Following argument in November 1994, the trial court granted
the motion. The court ruled that, "as a severable cause of
action, the overflight issue is barred by the statute of
limitations." The trial court indicated at the time of this
ruling, however, that overflights evidence would probably be
admissible on the "other alleged takings" claim.
Subsequently, following a six-day bench trial in which the
testimony of 18 witnesses was presented and more than 100
exhibits were considered, the trial judge asked the parties to
submit proposed findings of fact and conclusions of law. After
conducting a thorough review of the parties' proposals, the judge
revised, deleted, and adopted language to articulate precisely
the facts that he found from all the evidence adduced at trial.

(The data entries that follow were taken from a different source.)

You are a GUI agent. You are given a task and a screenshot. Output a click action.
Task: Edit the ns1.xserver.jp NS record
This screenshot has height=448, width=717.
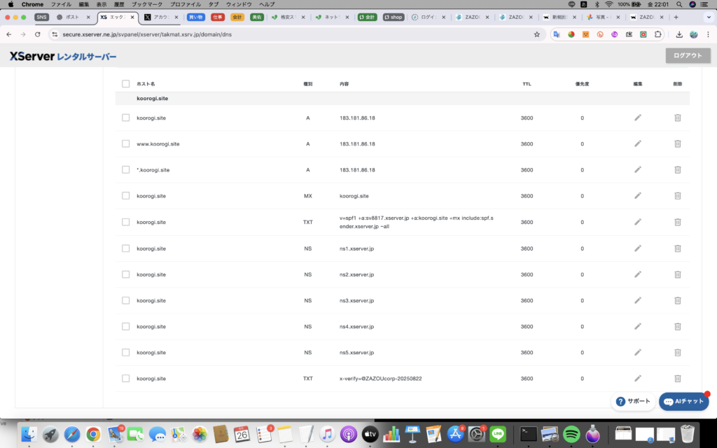[x=637, y=249]
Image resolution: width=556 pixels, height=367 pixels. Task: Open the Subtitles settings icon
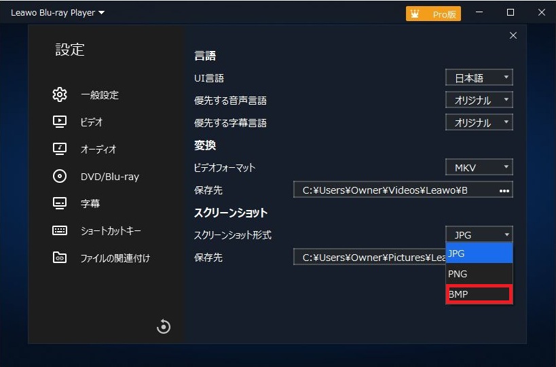60,203

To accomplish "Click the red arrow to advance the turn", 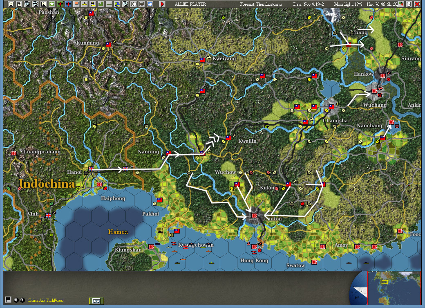I will [x=163, y=4].

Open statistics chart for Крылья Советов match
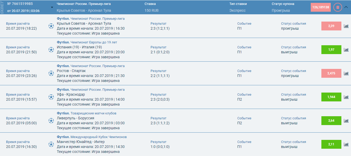click(346, 26)

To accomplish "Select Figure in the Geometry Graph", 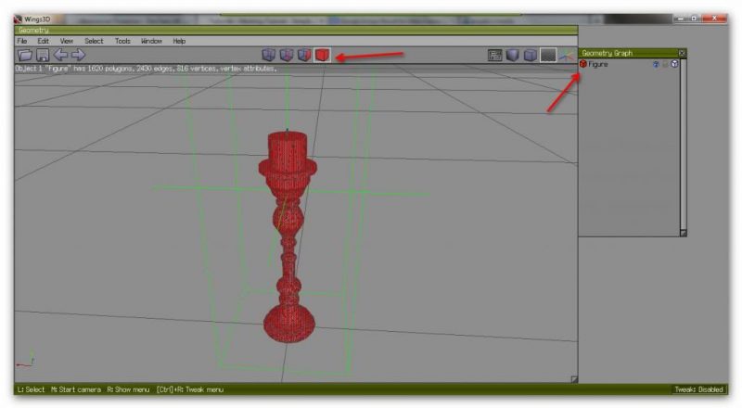I will pos(599,64).
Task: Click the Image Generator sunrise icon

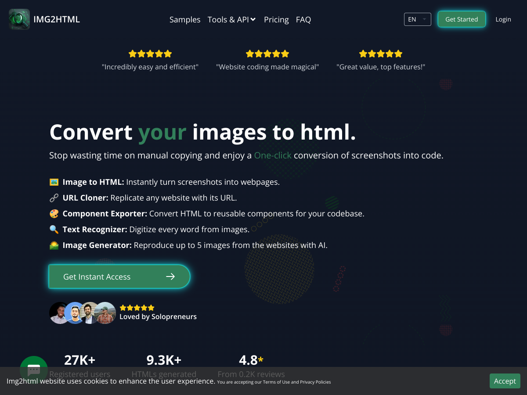Action: click(54, 245)
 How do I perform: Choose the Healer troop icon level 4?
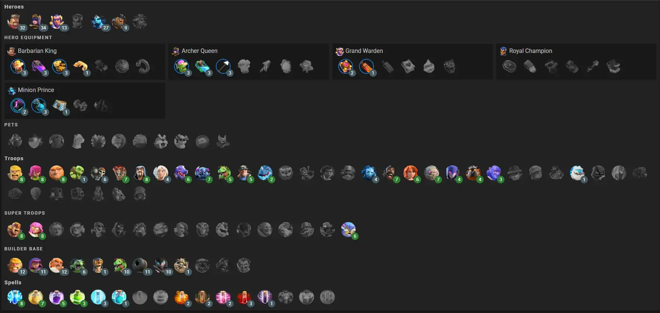[161, 173]

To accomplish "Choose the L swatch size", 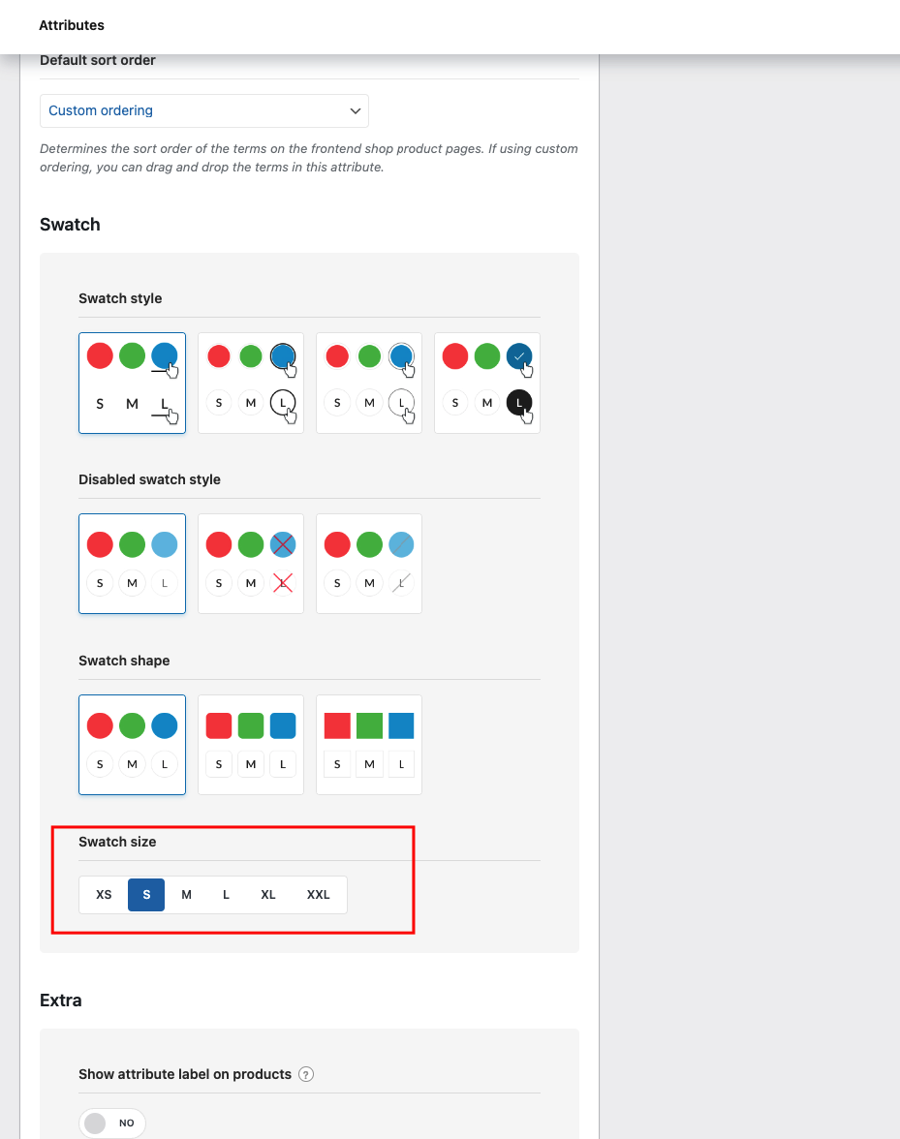I will 226,894.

The trial judge, in a 57-page document, ruled in favor of
the Authority. He made 87 findings of fact, adopted 71
conclusions of law (many of which also contain factual findings),
and set forth a summary of his reasoning underlying the findings
and conclusions. The court held that the Authority did nothing
to take or damage RF&P's property. In an alternative holding,
the court held that even if a taking or damage had been
established, the clear-zone claim was time-barred. The trial
court incorporated the document in a January 1995 order entering
judgment for the Authority. The RF&P appeals.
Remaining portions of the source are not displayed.